◆ Work to complete
The following entries are to be retyped in full, exactly as written.

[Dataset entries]
┄┄┄┄┄┄┄┄┄┄
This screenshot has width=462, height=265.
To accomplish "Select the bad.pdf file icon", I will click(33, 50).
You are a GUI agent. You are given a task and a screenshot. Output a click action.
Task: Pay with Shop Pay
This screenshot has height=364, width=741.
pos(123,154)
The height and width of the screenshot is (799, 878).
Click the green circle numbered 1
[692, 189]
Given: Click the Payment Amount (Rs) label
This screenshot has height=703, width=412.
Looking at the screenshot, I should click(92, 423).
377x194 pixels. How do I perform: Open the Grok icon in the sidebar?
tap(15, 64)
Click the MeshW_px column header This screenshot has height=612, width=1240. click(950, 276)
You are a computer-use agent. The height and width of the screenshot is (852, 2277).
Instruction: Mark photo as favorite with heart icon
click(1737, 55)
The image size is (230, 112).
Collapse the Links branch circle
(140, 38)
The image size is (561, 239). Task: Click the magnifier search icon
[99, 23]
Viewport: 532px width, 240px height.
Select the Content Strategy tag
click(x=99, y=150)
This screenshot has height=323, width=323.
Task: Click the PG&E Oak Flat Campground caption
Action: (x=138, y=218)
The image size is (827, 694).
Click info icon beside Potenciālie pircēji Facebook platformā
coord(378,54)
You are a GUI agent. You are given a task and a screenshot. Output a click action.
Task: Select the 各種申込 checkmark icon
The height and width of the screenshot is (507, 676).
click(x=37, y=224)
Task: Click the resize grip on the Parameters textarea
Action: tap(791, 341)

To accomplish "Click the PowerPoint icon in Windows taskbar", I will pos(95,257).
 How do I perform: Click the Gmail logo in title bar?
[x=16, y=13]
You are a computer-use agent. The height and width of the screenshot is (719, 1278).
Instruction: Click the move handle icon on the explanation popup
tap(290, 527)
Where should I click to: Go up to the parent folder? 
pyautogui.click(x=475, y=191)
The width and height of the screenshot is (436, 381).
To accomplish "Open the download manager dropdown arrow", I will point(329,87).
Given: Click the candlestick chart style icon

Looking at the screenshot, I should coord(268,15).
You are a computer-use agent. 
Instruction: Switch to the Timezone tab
┄┄┄┄┄┄┄┄┄┄
◆ Answer below
This screenshot has width=462, height=265.
To accomplish "Select the bad.pdf file icon", I will click(33, 50).
You are a GUI agent. You are given a task and a screenshot. Output a click action.
Task: Pay with Shop Pay
This screenshot has height=364, width=741.
pos(123,154)
The height and width of the screenshot is (799, 878).
Click the green circle numbered 1
[692, 189]
Given: Click the Payment Amount (Rs) label
This screenshot has height=703, width=412.
Looking at the screenshot, I should click(92, 423).
377x194 pixels. How do I perform: Open the Grok icon in the sidebar?
tap(15, 64)
Click the MeshW_px column header This screenshot has height=612, width=1240. click(950, 276)
You are a computer-use agent. The height and width of the screenshot is (852, 2277).
Instruction: Mark photo as favorite with heart icon
click(1737, 55)
The image size is (230, 112).
Collapse the Links branch circle
(140, 38)
The image size is (561, 239). Task: Click the magnifier search icon
[99, 23]
Viewport: 532px width, 240px height.
Select the Content Strategy tag
click(x=99, y=150)
This screenshot has height=323, width=323.
Task: Click the PG&E Oak Flat Campground caption
Action: (x=138, y=218)
The image size is (827, 694).
Click info icon beside Potenciālie pircēji Facebook platformā
coord(378,54)
You are a GUI agent. You are given a task and a screenshot. Output a click action.
Task: Select the 各種申込 checkmark icon
The height and width of the screenshot is (507, 676).
click(x=37, y=224)
Task: Click the resize grip on the Parameters textarea
Action: tap(791, 341)

To accomplish "Click the PowerPoint icon in Windows taskbar", I will pos(95,257).
 How do I perform: Click the Gmail logo in title bar?
[x=16, y=13]
You are a computer-use agent. The height and width of the screenshot is (719, 1278).
Instruction: Click the move handle icon on the explanation popup
tap(290, 527)
Where should I click to: Go up to the parent folder? 
pyautogui.click(x=475, y=191)
The width and height of the screenshot is (436, 381).
To accomplish "Open the download manager dropdown arrow", I will point(329,87).
Given: Click the candlestick chart style icon

Looking at the screenshot, I should coord(268,15).
You are a computer-use agent. 
Instruction: Switch to the Timezone tab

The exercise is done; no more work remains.